_What is expected_. The reply should hold only the lines from the one with "Task: Click the 1541984478" to the one with "Task: Switch to the ネットワーク状態 tab", both ends kept, exactly as they appear below, without any pictures.

_Data shown_.
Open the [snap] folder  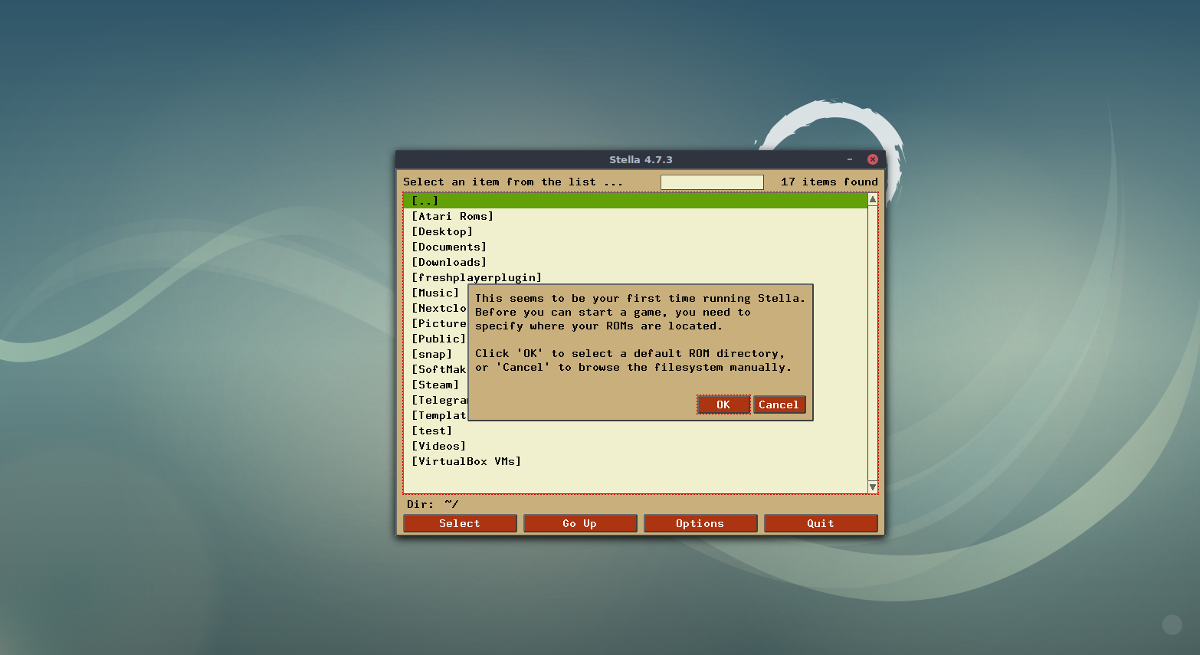point(431,353)
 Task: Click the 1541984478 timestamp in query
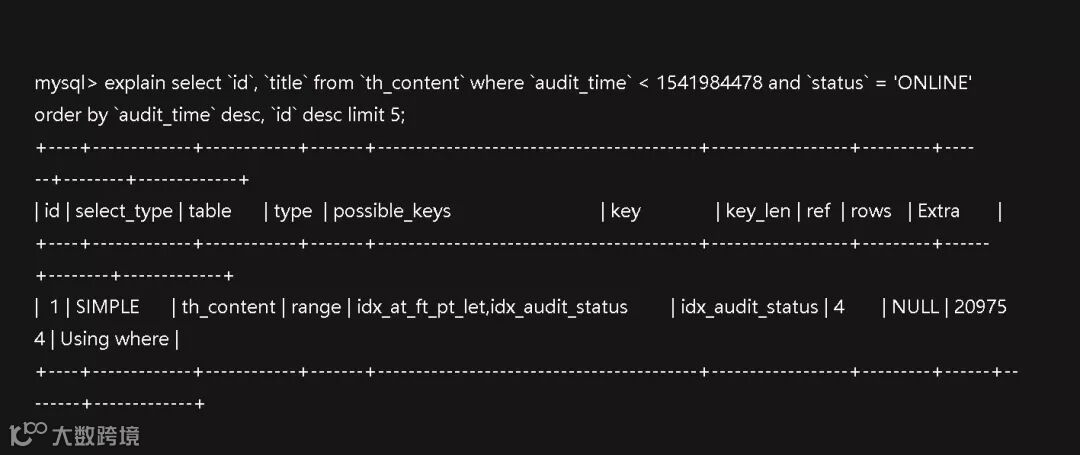click(x=709, y=83)
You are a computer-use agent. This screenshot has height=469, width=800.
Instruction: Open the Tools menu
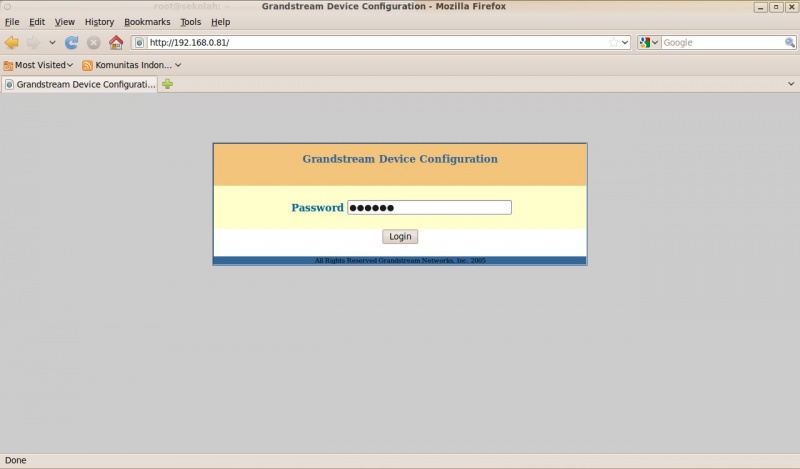point(190,22)
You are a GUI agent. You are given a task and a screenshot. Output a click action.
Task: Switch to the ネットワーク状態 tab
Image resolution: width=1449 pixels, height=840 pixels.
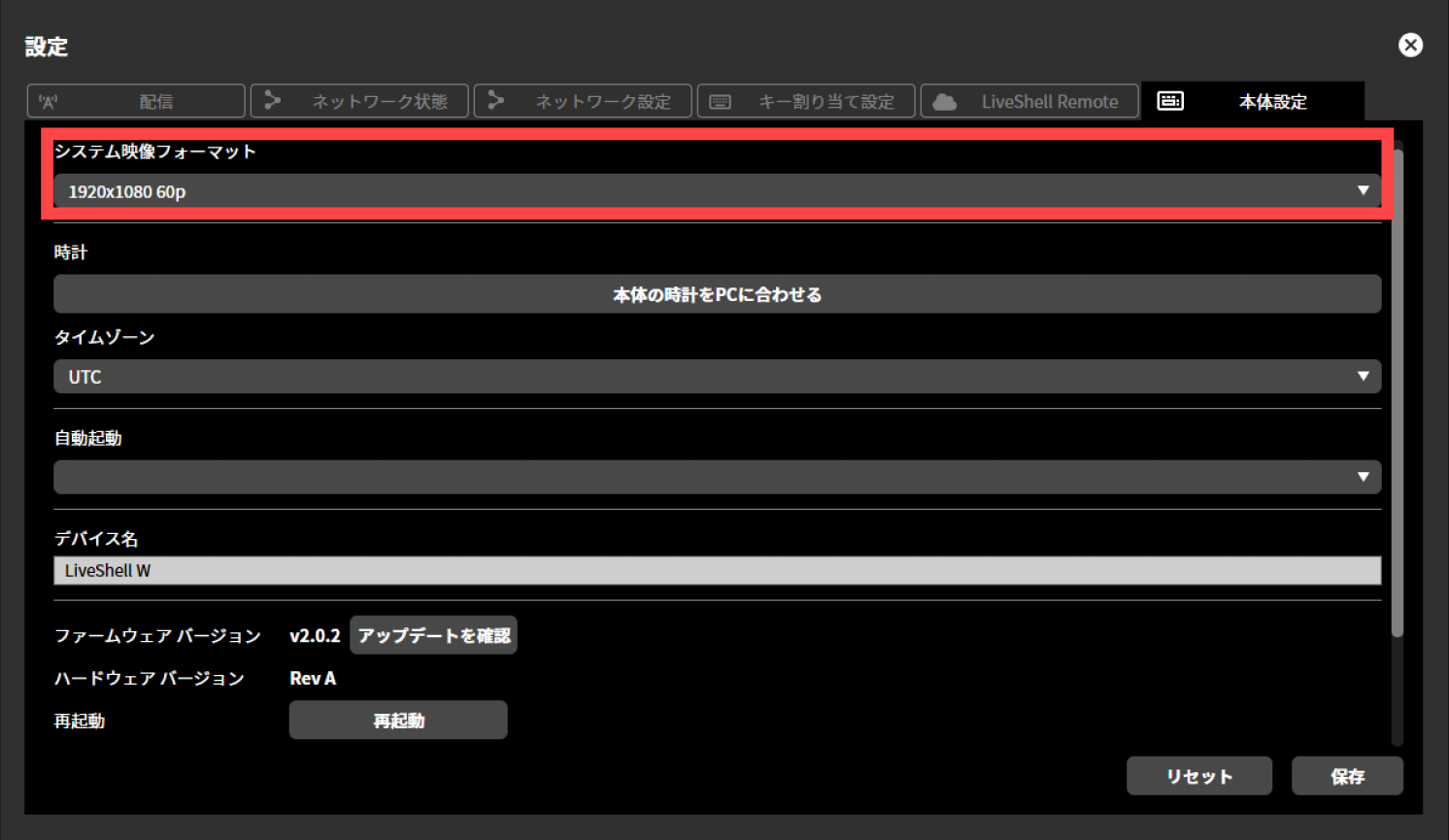point(359,100)
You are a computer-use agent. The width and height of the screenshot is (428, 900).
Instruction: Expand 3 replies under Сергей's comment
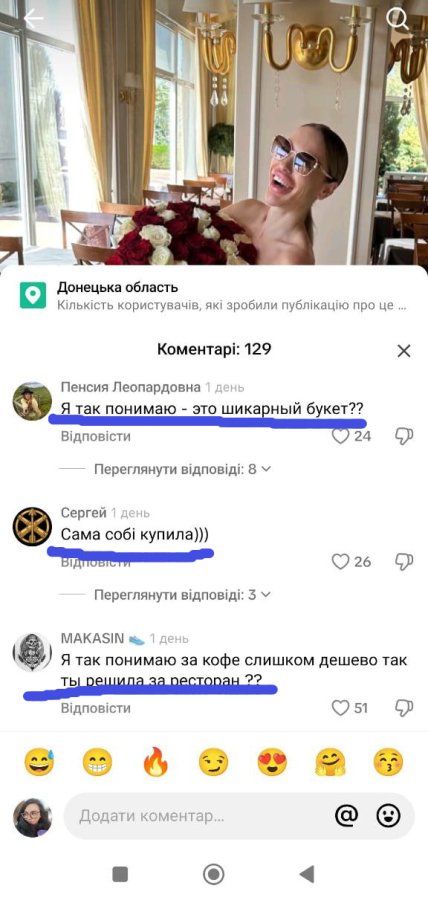(x=182, y=595)
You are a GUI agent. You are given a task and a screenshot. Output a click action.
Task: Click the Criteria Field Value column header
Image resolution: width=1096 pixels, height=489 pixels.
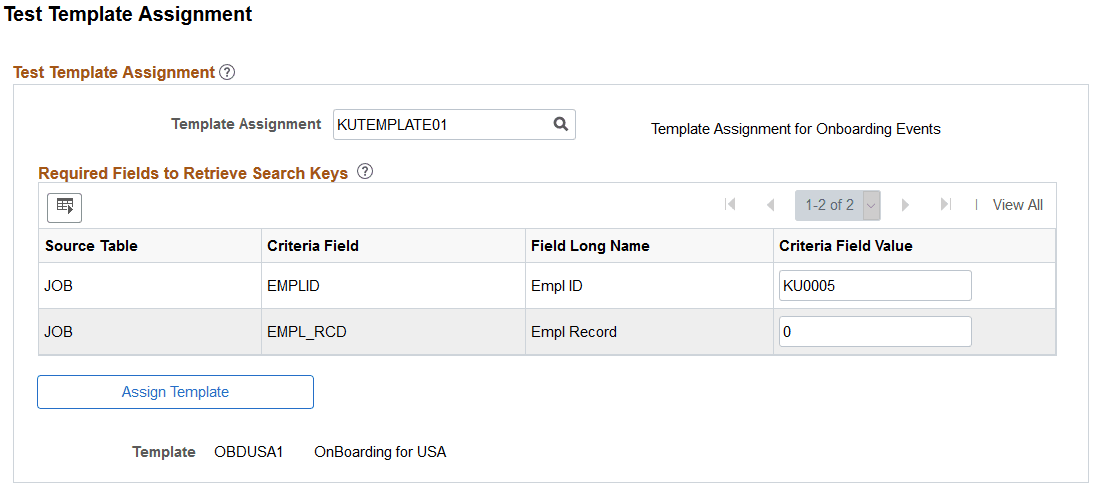[846, 246]
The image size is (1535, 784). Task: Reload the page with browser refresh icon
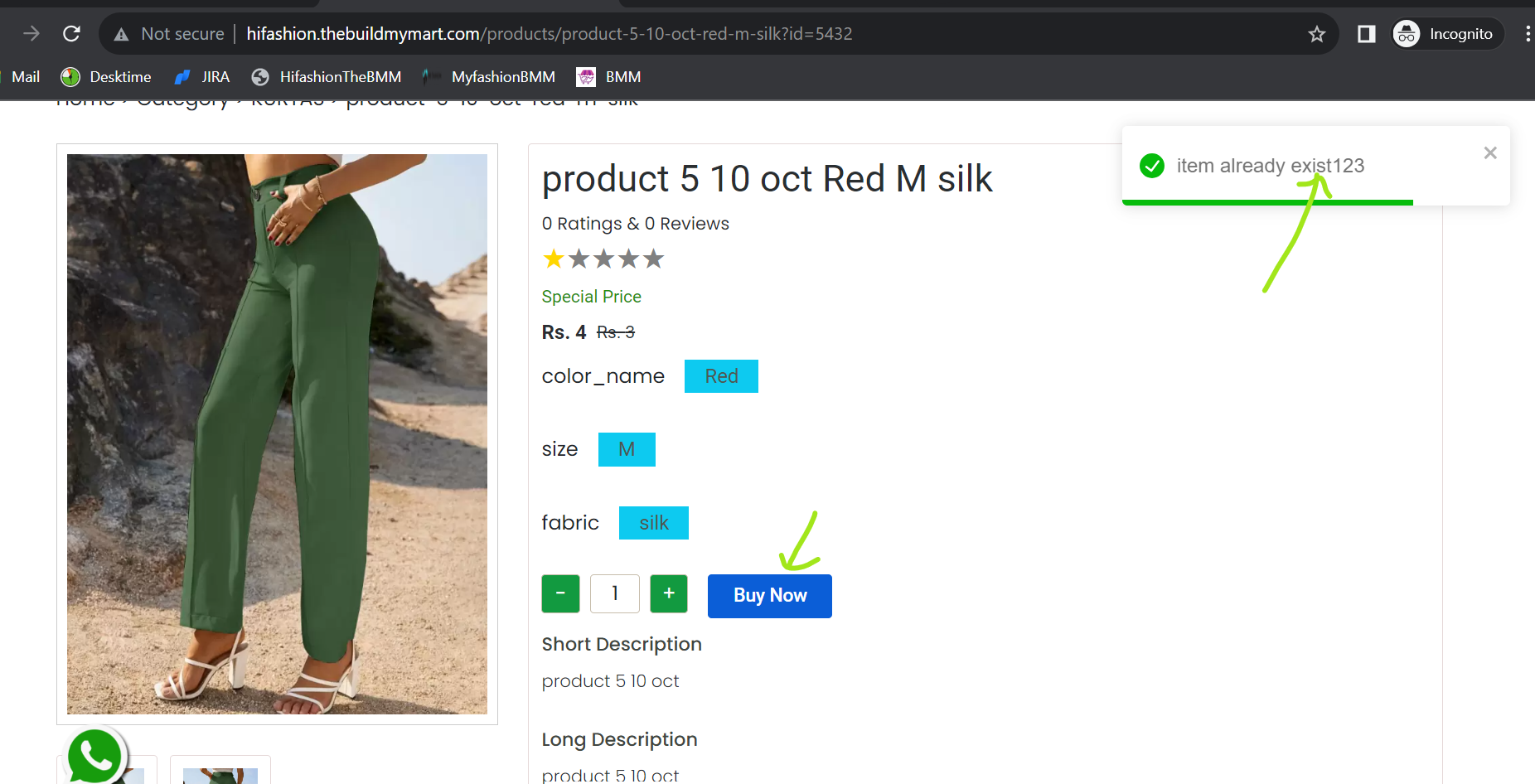coord(72,34)
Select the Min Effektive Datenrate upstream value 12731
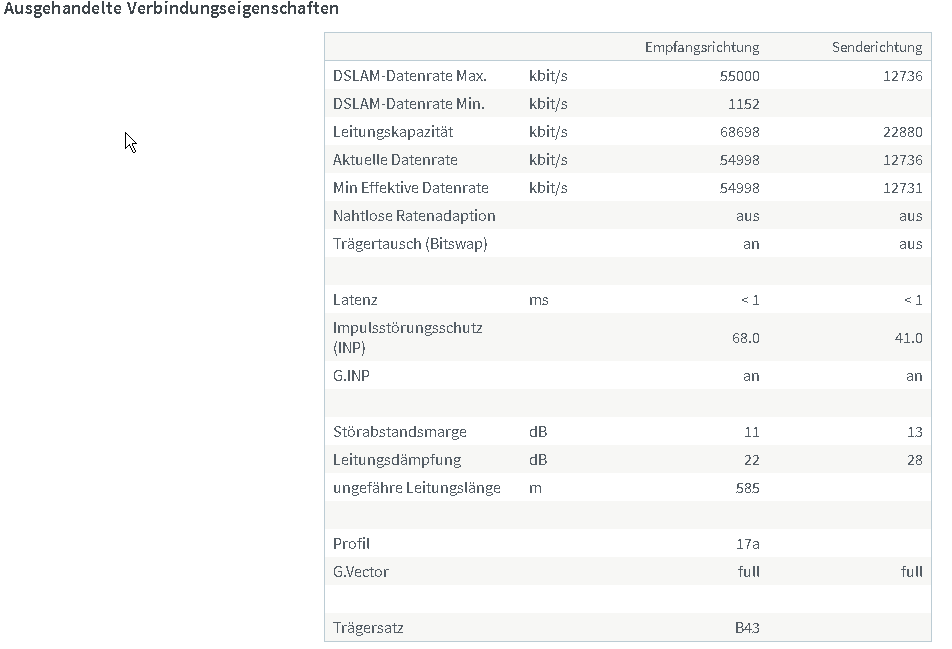Screen dimensions: 952x649 [x=902, y=188]
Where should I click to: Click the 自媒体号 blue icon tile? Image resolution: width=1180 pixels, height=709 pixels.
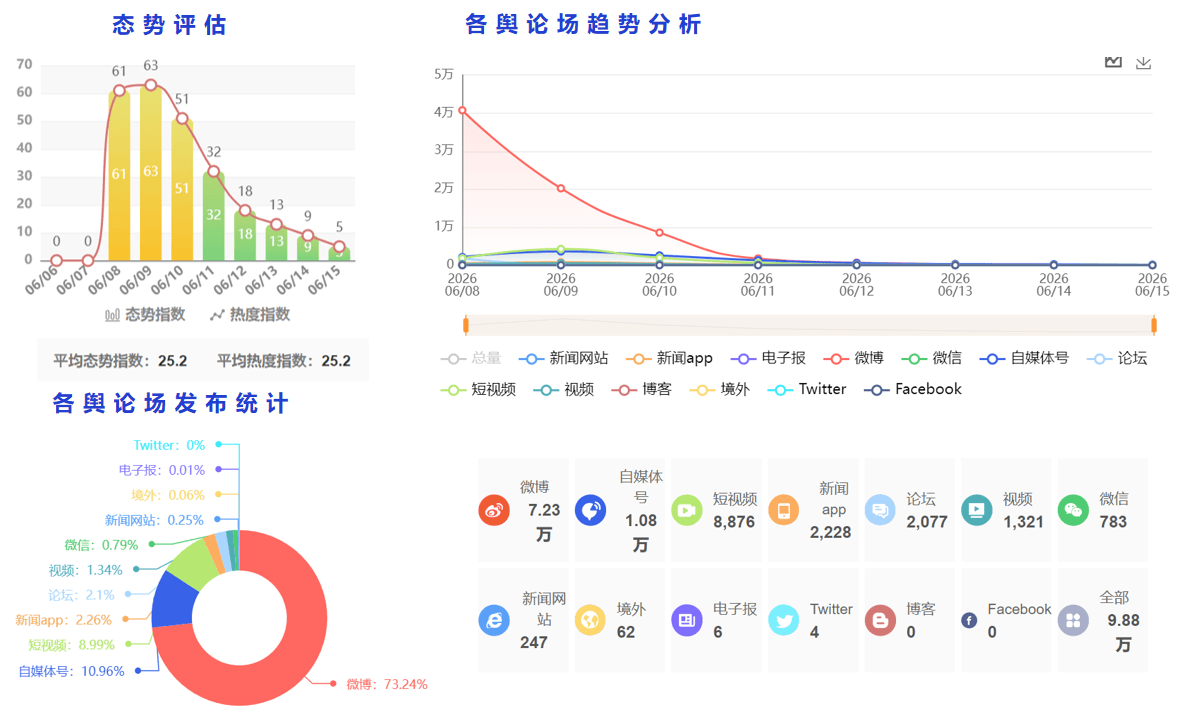[x=590, y=510]
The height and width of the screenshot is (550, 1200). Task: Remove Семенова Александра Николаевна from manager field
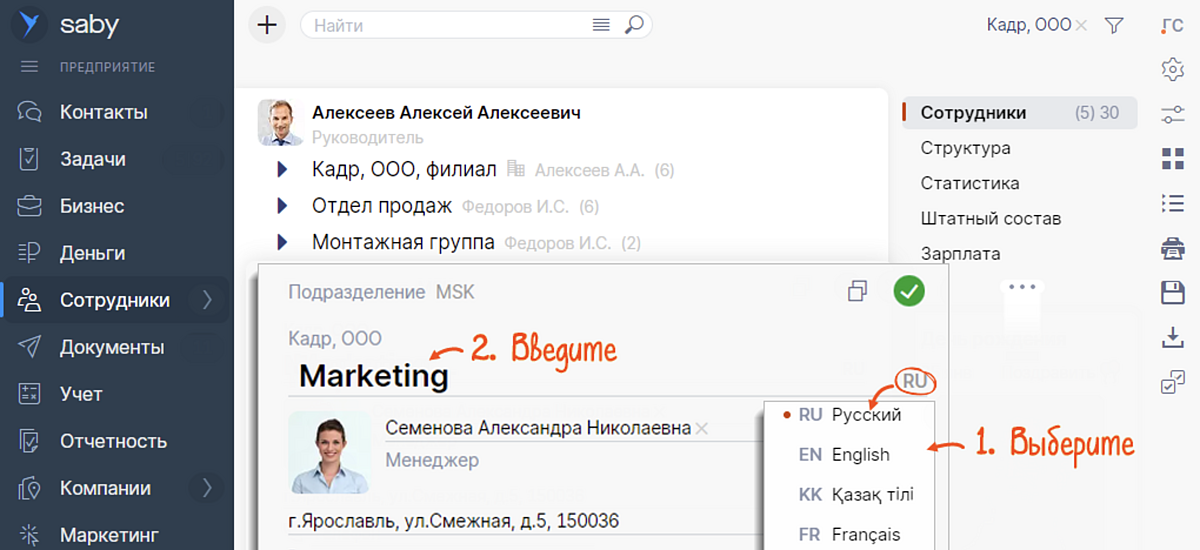pyautogui.click(x=702, y=429)
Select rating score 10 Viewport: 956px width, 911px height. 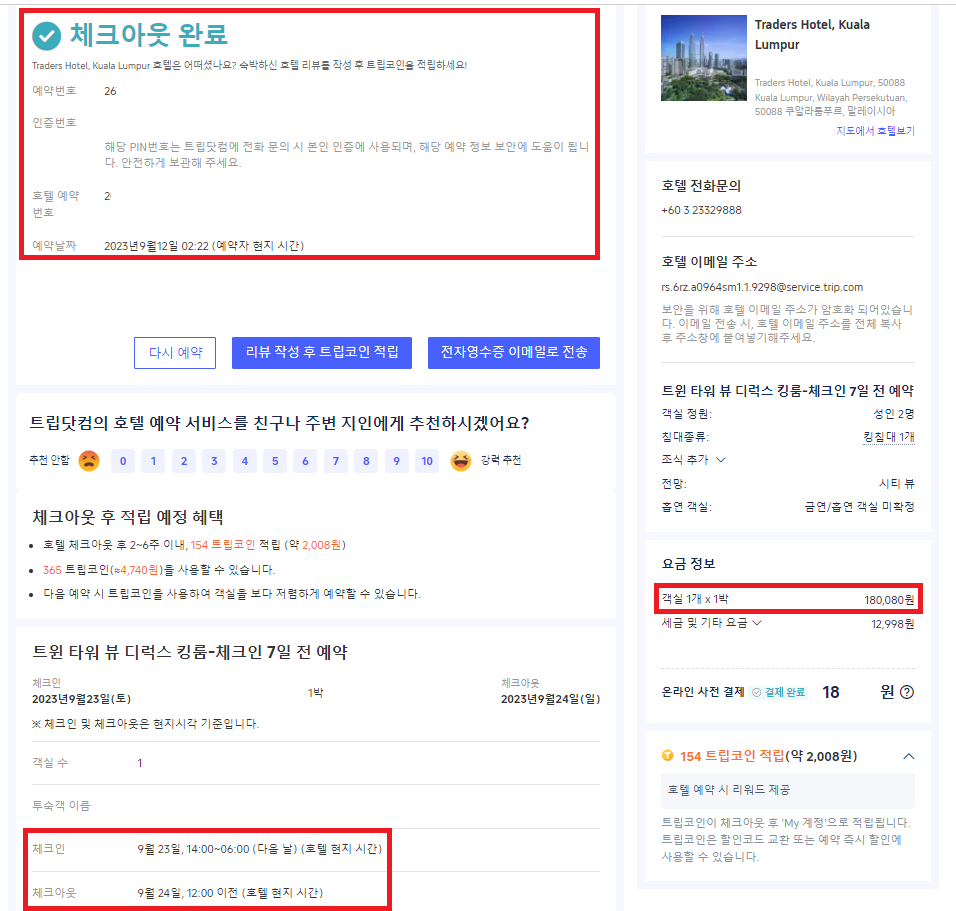pyautogui.click(x=427, y=461)
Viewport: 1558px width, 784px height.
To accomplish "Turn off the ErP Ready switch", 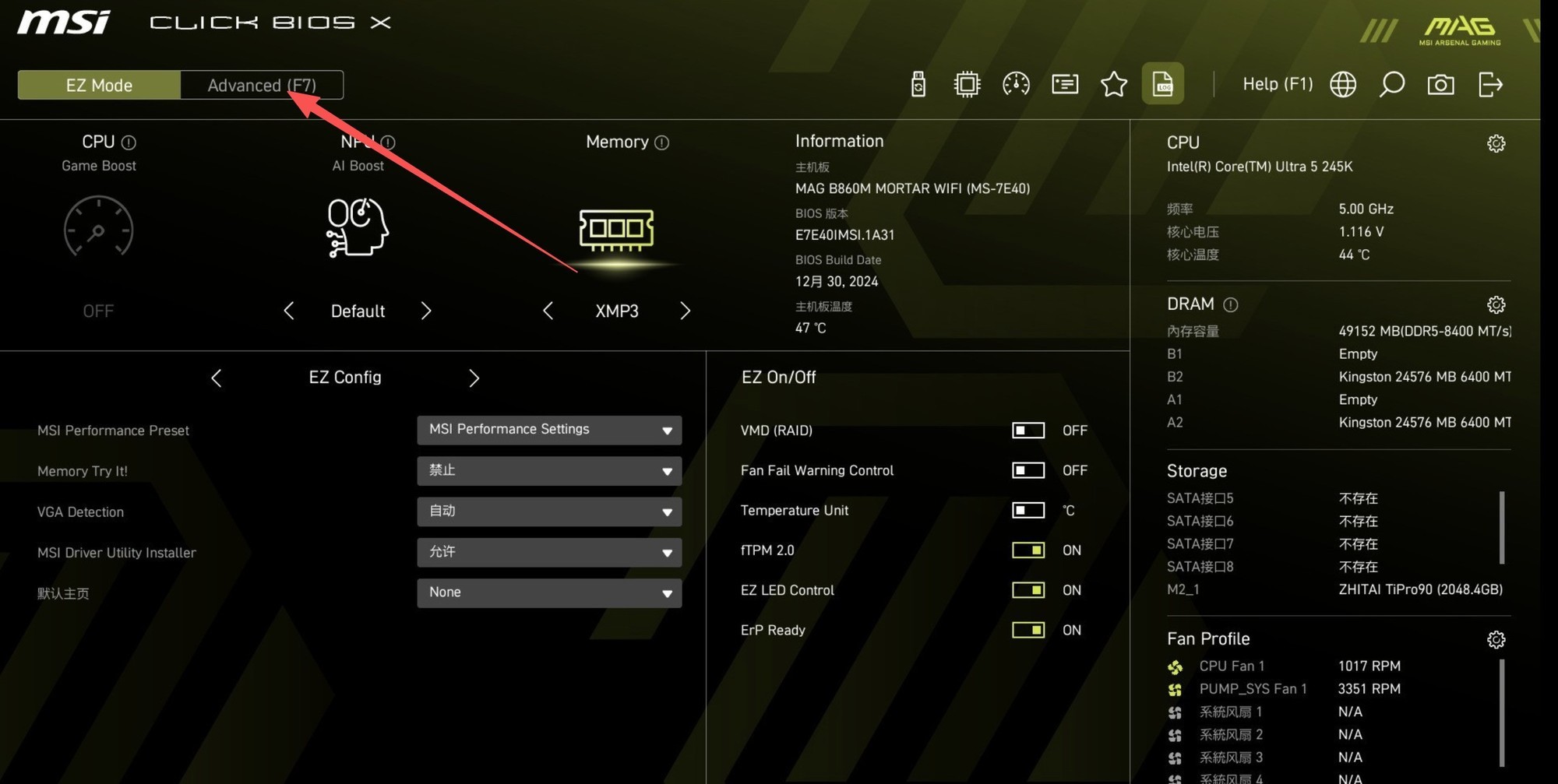I will coord(1028,630).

_Solved exercise_.
 Task: Click the 1541984478 timestamp in query
click(x=709, y=83)
You are a computer-use agent. This screenshot has height=469, width=800.
Instruction: Open the Tools menu
point(190,22)
You are a GUI agent. You are given a task and a screenshot. Output a click action.
Task: Switch to the ネットワーク状態 tab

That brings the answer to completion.